"No. The threat from Schmidt that he would tell the whole story of Avignon and his treachery to me has made him lie and say he had been set upon by unknown persons and robbed of his papers. He has wisely held his tongue. He is crippled for life and has suffered horribly. Now he goes to France a broken, miserable man, punished as death's release could not punish."

"I do not know that. I have faith in the vengeance of God. You should have killed him. You did not. And so I suppose there is an end of it for a time. Is that all, René?"

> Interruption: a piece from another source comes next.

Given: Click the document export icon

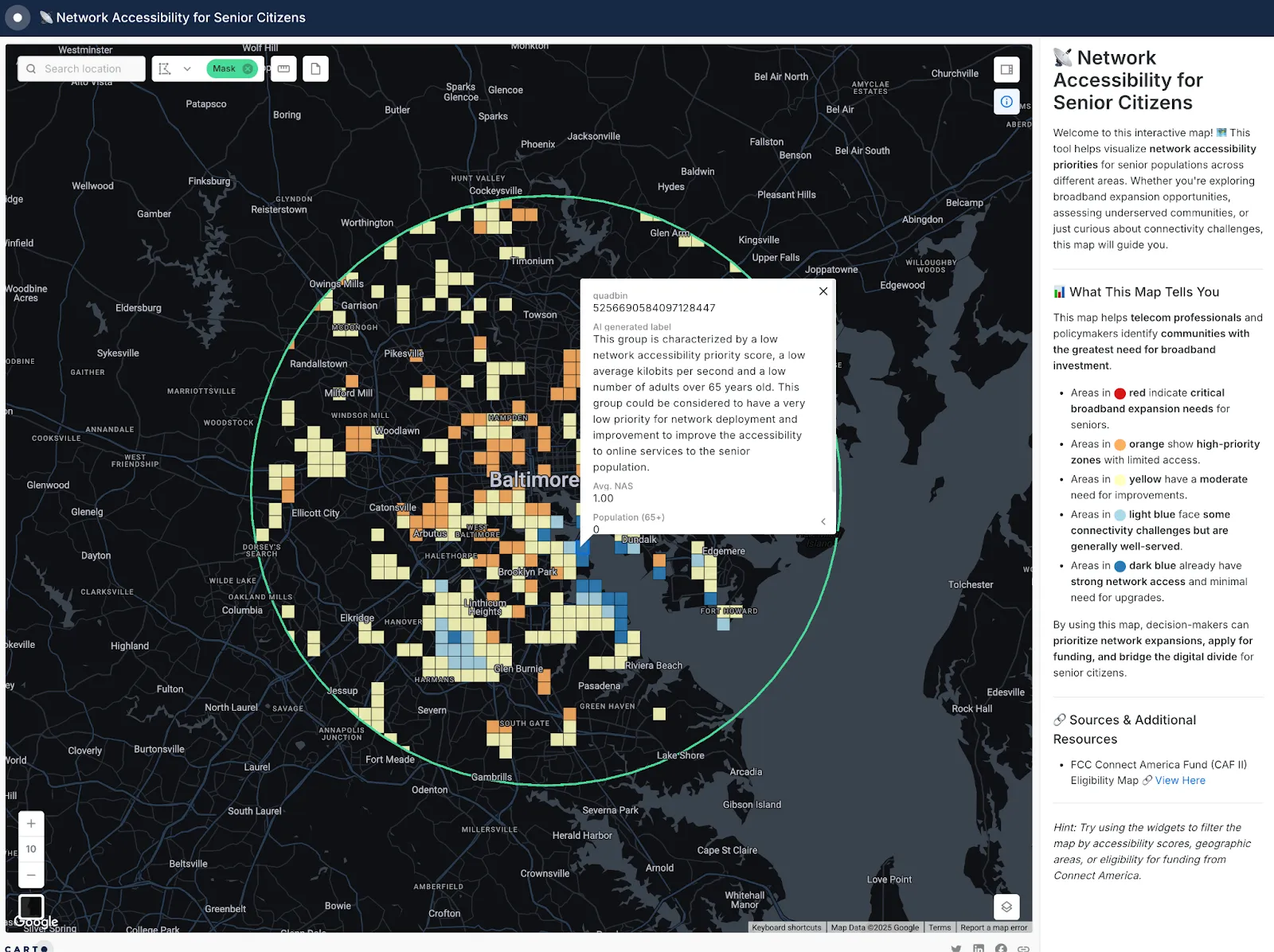Looking at the screenshot, I should point(315,69).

"Yes, that is all. The loss of the despatch remains a mystery, and the Democrats are foolish enough to believe we have it in the foreign office. No one of them but Carteaux knows and he dare not speak. The despatch will never come back here, or if it does, Carteaux will have gone. People have ceased to talk about it, and now, mother, I am going away with an easy mind. Do not worry over this matter. Good night."

"Worry?" she cried. "Ah, I would have killed the Jacobin dog!"

"I meant to," he said, and left her.

At dawn he was up and had his breakfast and there was Pearl in the hall and her hands on his two shoulders. "Kiss me," she said. "God bless and guard thee, René!"


XXV

While Schmidt was far on his homeward way, De Courval rode through the German settlements of Pennsylvania and into the thinly settled Scotch-Irish clearings beyond the Alleghanies, a long and tedious journey, with much need to spare his horse.